Ekonomik büyüme ve dış ticaret alanındaki gelişmelere bağlı olmak suretiyle cari açığın da aşağıya doğru gittiğini anlatan Ağbal, şunları kaydetti:

“Türkiye olarak, tabii Maliye Bakanı olmam hasebiyle belki en fazla gururla konuşacağım konu mali disiplindir. Türkiye’nin ekonomik başarısının, ekonomide elde ettiği performansının arkasında yatan birkaç tane şeyi söyleyin deseniz herhalde Maliye Bakanı olarak ben birinci sıraya mali disiplini koyarım. Düşünün, 2002 yılında Türkiye ekonomisinin yüzde 11’e yakın bütçe açığı veren bir görünümü vardı. Bugün Türkiye’de bütçe açığı yüzde 1’ler seviyesinde. Dolayısıyla, Türkiye ekonomisinin bugünkü sağlam duruşunun arkasında güçlü bir mali disiplin, güçlü bir bütçe performansı var. İnşallah önümüzdeki dönemde de mali disiplin hedefimizden hiçbir şekilde vazgeçmeden düşük bütçe açığı ile devam edeceğiz.”

Naci Ağbal, Türkiye’nin hem gelişmekte olan ülkeler hem de G20 ülkeleri arasında bütçe açıkları bakımından son derece pozitif ayrıştığına işaret ederek, “Düşünebiliyor musunuz, 2015 yılında Türkiye’de genel devlet açığı yok. Devletin gelirleri ile giderleri başa baş. Yani denk bütçeyi Türkiye bu global kriz ortamında sağladı. Bu son derece gerçekten bizi memnun eden gelişmedir.” diye konuştu.

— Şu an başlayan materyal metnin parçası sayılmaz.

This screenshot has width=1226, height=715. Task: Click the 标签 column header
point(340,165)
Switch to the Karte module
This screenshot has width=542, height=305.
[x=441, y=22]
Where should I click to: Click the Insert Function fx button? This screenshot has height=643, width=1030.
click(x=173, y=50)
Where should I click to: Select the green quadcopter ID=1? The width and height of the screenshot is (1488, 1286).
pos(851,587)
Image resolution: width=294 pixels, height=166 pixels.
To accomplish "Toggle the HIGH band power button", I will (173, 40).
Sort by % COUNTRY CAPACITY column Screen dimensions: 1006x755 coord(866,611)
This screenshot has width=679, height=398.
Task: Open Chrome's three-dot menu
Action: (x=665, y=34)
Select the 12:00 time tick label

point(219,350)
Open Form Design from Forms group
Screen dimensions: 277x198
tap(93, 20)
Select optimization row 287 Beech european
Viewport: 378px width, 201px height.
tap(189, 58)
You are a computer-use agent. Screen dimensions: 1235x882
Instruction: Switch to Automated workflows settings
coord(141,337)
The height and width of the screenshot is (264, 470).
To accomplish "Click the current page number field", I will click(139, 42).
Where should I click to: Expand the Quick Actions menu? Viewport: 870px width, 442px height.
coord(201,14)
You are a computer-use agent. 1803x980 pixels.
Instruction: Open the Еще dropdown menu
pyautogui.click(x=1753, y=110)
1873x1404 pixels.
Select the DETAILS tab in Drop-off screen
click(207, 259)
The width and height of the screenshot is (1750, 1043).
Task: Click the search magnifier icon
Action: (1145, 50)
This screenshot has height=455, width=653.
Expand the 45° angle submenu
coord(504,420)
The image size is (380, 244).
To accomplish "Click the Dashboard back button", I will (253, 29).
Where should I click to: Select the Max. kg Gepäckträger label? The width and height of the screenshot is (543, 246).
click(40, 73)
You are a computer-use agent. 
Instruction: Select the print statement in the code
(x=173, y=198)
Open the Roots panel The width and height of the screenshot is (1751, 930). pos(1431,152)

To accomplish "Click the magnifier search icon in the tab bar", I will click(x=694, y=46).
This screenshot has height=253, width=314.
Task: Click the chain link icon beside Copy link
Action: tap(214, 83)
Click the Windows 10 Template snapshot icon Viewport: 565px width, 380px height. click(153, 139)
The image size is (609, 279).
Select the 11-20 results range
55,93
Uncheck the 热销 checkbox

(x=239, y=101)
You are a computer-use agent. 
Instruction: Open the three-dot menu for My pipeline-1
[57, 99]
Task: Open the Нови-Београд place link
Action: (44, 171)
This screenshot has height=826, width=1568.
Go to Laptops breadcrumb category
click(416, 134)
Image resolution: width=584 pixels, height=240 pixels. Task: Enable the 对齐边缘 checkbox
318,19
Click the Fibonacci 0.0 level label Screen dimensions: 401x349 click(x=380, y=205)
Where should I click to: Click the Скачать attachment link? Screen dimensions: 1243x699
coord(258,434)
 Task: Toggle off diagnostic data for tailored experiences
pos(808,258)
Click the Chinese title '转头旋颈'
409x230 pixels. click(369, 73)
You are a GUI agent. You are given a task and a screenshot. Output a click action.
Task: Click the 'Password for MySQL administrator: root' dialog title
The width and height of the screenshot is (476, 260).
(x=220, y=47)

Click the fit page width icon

Bütçe açıklarında hızlı bir şekilde azalma meydana gelmesi ve ekonomideki yakaladıkları büyüme ivmesinin Türkiye’nin borç stokunun milli gelire oranını da hızlı bir şekilde aşağıya çektiğini vurgulayan Ağbal, 2002 yılında yüzde 72 seviyesinde olan borcun milli gelire oranının şu anda yüzde 32 seviyesinde bulunduğunu aktardı.

Bugün bu oranın OECD ülkeleri ortalamasının yüzde 115, Avro bölgesi ortalamasının ise yüzde 93 olduğu bilgisini veren Ağbal, “Dolayısıyla Türkiye’nin borcunun milli gelire oranı gerçekten kamu maliyesi anlamında ekonomiye çok ciddi bir güç veriyor. Meydana gelebilecek risklere karşı güçlü bir koruma kalkanı oluşturmuş durumda.” yorumunu yaptı.

Mali disipline önem vermelerinin nedenlerini açıklayan Ağbal, “Çünkü Türkiye’nin başka konularının çözümü de yine mali disiplinle mümkün. Türkiye’de enflasyon oranları hala olması gerekenden daha yukarıda. Dolayısıyla kamu maliyesinin, maliye politikasının enflasyonla mücadeleye düşük bütçe açıkları üzerinden destek vermesi lazım. Türkiye’de cari açık aşağıya gelirken bütçe açıklarını da sürdürülebilir seviyelerde tutmak cari açıkla mücadeleye ciddi bir destek verecektir.” dedi.

Maliye Bakanı Ağbal, Türkiye’de sağlanan mali disiplinin arkasında yatan en önemli sebebin 2000’li yıllarda AK Parti hükümetleri olarak kamu maliyesi alanında yaptıkları reformlar olduğunu söyledi.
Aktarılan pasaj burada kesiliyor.